Tujuan Tugas A ▸ Menurut tulisan tentang etika bergaul dalam Islam, siapakah orang yang paling mulia di sisi Allah?
Tujuan Tugas B ▸ Teruskan tulisan tentang etika bergaul dalam Islam, dimulai setelah kalimat terakhirnya.

Kutipan Halaman ▸
↓↓↓

Sabtu, 03 September 2011

ETIKA BERGAUL DALAM ISLAM

Hai manusia, sesungguhnya Kami menciptakan kamu dari seorang laki-laki dan seorang perempuan dan menjadikan kamu berbangsa-bangsa dan bersuku-suku supaya kamu saling kenal-mengenal. Sesungguhnya orang yang paling mulia di antara kamu disisi Allah ialah orang yang paling taqwa di antara kamu. Sesungguhnya Allah Maha Mengetahui lagi Maha Mengenal.” (QS. Al Hujurat [49]:13)

Pergaulan adalah satu cara seseorang untuk bersosialisasi dengan lingkungannya. Bergaul dengan orang lain menjadi satu kebutuhan yang sangat mendasar, bahkan bisa dikatakan wajib bagi setiap manusia yang “masih hidup” di dunia ini. Sungguh menjadi sesuatu yang aneh atau bahkan sangat langka, jika ada orang yang mampu hidup sendiri. Karena memang begitulah fitrah manusia. Manusia membutuhkan kehadiran orang lain dalam kehidupannya.

Tidak ada mahluk yang sama seratus persen di dunia ini. Semuanya diciptakan Allah berbeda-beda. Meski ada persamaan, tapi tetap semuanya berbeda. Begitu halnya dengan manusia. Lima milyar lebih manusia di dunia ini memiliki ciri, sifat, karakter, dan bentuk khas. Karena perbedaan itulah, maka sangat wajar ketika nantinya dalam bergaul sesama manusia akan terjadi banyak perbedaan sifat, karakter, maupun tingkah laku. Allah mencipatakan kita dengan segala perbedaannya sebagai wujud keagungan dan kekuasaan-Nya.

↑↑↑

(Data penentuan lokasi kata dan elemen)
↓↓↓

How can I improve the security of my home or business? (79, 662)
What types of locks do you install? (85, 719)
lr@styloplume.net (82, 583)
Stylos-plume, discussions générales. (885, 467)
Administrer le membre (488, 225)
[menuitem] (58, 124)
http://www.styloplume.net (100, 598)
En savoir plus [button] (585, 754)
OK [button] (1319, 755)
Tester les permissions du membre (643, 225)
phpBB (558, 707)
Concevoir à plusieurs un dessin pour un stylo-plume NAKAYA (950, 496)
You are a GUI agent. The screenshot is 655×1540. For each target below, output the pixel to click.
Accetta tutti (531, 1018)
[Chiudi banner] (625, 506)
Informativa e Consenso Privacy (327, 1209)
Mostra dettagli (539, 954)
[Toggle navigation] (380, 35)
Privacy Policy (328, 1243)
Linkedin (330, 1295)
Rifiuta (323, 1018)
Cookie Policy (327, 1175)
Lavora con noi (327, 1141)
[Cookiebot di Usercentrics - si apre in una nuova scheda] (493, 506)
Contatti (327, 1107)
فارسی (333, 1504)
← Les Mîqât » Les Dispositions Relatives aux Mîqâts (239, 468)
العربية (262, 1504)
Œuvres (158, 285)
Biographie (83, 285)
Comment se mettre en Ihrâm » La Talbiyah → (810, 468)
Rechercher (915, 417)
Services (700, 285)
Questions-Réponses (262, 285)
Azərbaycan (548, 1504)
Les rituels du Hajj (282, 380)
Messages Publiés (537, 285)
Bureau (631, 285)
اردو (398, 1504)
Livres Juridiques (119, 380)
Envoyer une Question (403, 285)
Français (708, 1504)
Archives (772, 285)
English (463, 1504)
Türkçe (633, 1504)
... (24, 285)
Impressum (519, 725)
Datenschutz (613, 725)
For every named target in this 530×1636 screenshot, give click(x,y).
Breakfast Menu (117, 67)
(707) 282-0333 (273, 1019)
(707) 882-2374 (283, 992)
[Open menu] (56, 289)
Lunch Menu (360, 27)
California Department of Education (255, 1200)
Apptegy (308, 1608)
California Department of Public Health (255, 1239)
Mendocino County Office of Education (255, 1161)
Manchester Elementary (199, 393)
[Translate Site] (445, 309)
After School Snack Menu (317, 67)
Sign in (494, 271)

↑↑↑

Jawaban Akhir A ▸ Orang yang paling taqwa di antara kamu.

Jawaban Akhir B ▸
Maka dari itu, janganlah perbedaan menjadi penghalang kita untuk bergaul atau bersosialisasi dengan lingkungan sekitar kita. Anggaplah itu merupakan hal yang wajar, sehingga kita dapat menyikapi perbedaan tersebut dengan sikap yang wajar dan adil. Karena bisa jadi sesuatu yang tadinya kecil, tetapi karena salah menyikapi, akan menjadi hal yang besar. Itulah perbedaan. Tak ada yang dapat membedakan kita dengan orang lain, kecuali karena ketakwaannya kepada Allah SWT (QS. Al_Hujurat [49]:13)
Perbedaan bangsa, suku, bahasa, adat, dan kebiasaan menjadi satu paket ketika Allah menciptakan manusia, sehingga manusia dapat saling mengenal satu sama lainnya. Sekali lagi . tak ada yang dapat membedakan kecuali ketakwaannya.
Untuk itu, ada beberapa hal yang perlu kita tumbuh kembangkan agar pergaulan kita dengan sesama muslim menjadi sesuatu yang indah sehingga mewujudkan ukhuwah islamiyah. Tiga kunci utama untuk mewujudkannya yaitu ta’aruf, tafahum, dan ta’awun. Inilah tiga kunci utama yang harus kita lakukan dalam pergaulan.

Ta’aruf. Apa jadinya ketika seseorang tidak mengenal orang lain? Mungkinkah mereka akan saling menyapa? Mungkinkah mereka akan saling menolong, membantu, atau memperhatikan? Atau mungkinkah ukhuwah islamiyah akan dapat terwujud?
Begitulah, ternyata ta’aruf atau saling mengenal menjadi suatu yang wajib ketika kita akan melangkah keluar untuk bersosialisasi dengan orang lain. Dengan ta’aruf kita dapat membedakan sifat, kesukuan, agama, kegemaran, karakter, dan semua ciri khas pada diri seseorang.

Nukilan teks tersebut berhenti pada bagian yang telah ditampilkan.